一般葬儀と家族葬それぞれの特徴

お葬式という儀式全体でみれば、一般葬儀と家族素は基本的に、同じ一連の流れに沿って進行される宗教儀式です。多くの方々はその規模の大きさの違いと、それに比例する費用面の違いに意識が向きがちですが、さらにもう1歩踏み込んで相違点を確認することが、各々の特徴や注意点の理解につながります。

家族葬では結果的に省略されることになりますが、まずは通夜から葬儀の流れの中、参列者をお迎えする故人の家族の負担が軽減される特徴があげられます。
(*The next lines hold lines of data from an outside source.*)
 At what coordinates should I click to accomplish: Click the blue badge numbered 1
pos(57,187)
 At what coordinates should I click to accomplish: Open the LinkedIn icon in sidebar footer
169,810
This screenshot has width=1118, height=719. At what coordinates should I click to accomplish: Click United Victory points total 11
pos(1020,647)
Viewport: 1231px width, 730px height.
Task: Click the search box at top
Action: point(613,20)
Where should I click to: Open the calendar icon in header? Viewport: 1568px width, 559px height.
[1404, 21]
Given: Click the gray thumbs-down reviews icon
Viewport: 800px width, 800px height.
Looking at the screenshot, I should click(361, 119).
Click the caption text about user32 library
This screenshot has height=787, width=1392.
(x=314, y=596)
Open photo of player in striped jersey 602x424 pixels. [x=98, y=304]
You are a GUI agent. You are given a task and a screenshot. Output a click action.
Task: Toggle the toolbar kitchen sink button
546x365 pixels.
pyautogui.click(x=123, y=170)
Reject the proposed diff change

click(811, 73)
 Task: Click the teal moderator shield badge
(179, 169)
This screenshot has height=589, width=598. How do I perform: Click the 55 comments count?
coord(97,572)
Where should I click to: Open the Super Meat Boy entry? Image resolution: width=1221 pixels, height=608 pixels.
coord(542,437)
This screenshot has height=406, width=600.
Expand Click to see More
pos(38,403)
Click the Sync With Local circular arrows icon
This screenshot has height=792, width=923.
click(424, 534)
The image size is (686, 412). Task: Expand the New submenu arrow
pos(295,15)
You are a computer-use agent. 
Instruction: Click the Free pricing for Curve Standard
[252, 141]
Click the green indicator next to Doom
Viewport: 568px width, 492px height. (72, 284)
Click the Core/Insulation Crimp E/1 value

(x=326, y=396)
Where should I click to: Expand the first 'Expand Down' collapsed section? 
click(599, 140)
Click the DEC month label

一般葬儀では故人の逝去を知った方々が、どのタイミングで通夜に弔問されるのか、家族側には予測できません。結果長時間ひたすら頭を下げ、ご足労のお礼を繰り返さねばならず、心身の負担が避けられません。対して家族葬であれば、自分達が選択してお声がけした弔問者だけでの故人のお見送りとなります。比較すれば格段にゆったりと、故人を偲ぶ時間の確保が可能です。

次に葬儀当日に関しても、より多くの一般参列者すなわち、故人の知人や友人、仕事関係者、近所の方々の焼香に、それなりの時間を要します。弔事や弔電の紹介、喪主の挨拶や閉式の言葉など、省略可能な部分は基本的に見当たりません。事前に香典や供花のご辞退の旨を伝えていたとしても、結局準備してこられた参列者との受け取る受け取らないでの問答など、付随的に発生が避けられぬ状況への対応も想定されるのが一般葬儀です。こうした繊細な部分も家族葬であれば、当事者間での話し合いから、双方が納得できる結論を導きだせることでしょう。

また式場の規模に準じた設営など、お葬式に要する費用は参列者の人数が大きく影響します。一般葬儀の場合、お葬式をとり行う側が読んだ数字プラスアルファが生じる可能性が見過ごせません。思わぬ弔問者や参列者の来訪や、遠方からの親族へのフォローなど、結果的に総費用が予定以上に膨らんでしまう展開が珍しくありません。一方家族葬の場合、当初の見積金額を大きく上回る予算オーバーとなるリスクは、一般葬儀と比較して小さいと言えるでしょう。